It is funny living in a small town, where everyone smiles, waves, or says "hi" I just got a cup of coffee at the gas station for $.50, i filled up my travel mug, of course it tastes like $.50 coffee, but still. There seems to be three kinds of people here, those who have lived in the Methow Valley their whole lives, wearing work boots and Carharts, The Seattle-lites, who have the fancy vacation home and drive the Subaru and are always sporting the Patagonia wear, then there are the seasonal workers. Usually fisheries or Forrest service (Fire). I am probably the seasonal, but i look like the native, since i don't own any Patagonia and wear work boots and fake Carharts
We have the two groups of young Coho, 45,000 in the Twisp Ponds and 45,000 in the back channel behind the hatchery. These are the fish that we are directly in care of, feeding and shoeing off the preditors. We also have (had) 7 raceways at the hatchery with 50,000 Coho in each. Once a week we would take a random sample of 100 from each raceway, the ponds and the back channel and sample them, weights and lengths, we'd check to see if they retained the little coded wire tag that was shoved into their snouts earlier on, and at what life stage they were at. They got Coded Wire tagged at 'Parr' then they become 'Transitional' and lastly 'Smolt' where they loose all of their parr marks and turn the bright silver that Coho (aka Silvers) are known for.

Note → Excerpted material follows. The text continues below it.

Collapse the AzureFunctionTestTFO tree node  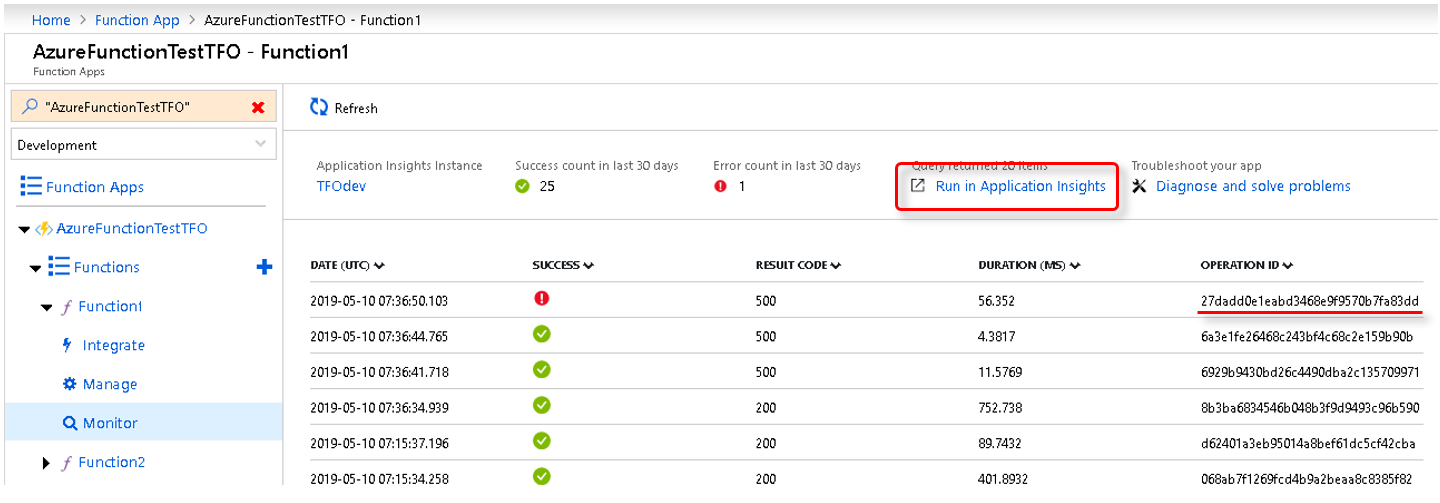pyautogui.click(x=25, y=229)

On Wed evening we released all those fish that were in the raceways. We pulled out the wood planks that keep the fish in and then pushed a big screen that stretched across the width of the raceway sort of crowding them down to the outflow. We release them at night to lessen the chance of them getting gobbled right up by daytime predators.
Today we are doing OSI sampling. I have no idea what OSI stands for, but we will dissect 20 fish to see if all of their insides look good. Yep that one year of High School Biology is going to really pay off today.
On my off time i have been making the clay dudes. Yesterday on my day off i got to drive 8 hours down and back to Toppenish, the main Yakima office for nothing more than a signature. I have to have a special 'Tribal License' in order to drive the government trucks we have. For some dumb reason, i can't fax or send my signature down, i have to give it in person. They have everything on record from when i was there three months ago, including my signature and photo from the last three tribal licenses i had to get, but this is tipical of the way things are ran down there. On a good note because i had to take my own vehical down, they paid me $230 and it was a pretty drive, until just past Yakima. Toppenish looks like a cross between Keys, CA and Neah Bay, WA, but not as pretty.
I walked into the kitchen the other day and just outside the window was, not a bottle of Wild Turkey, but a real wild turkey.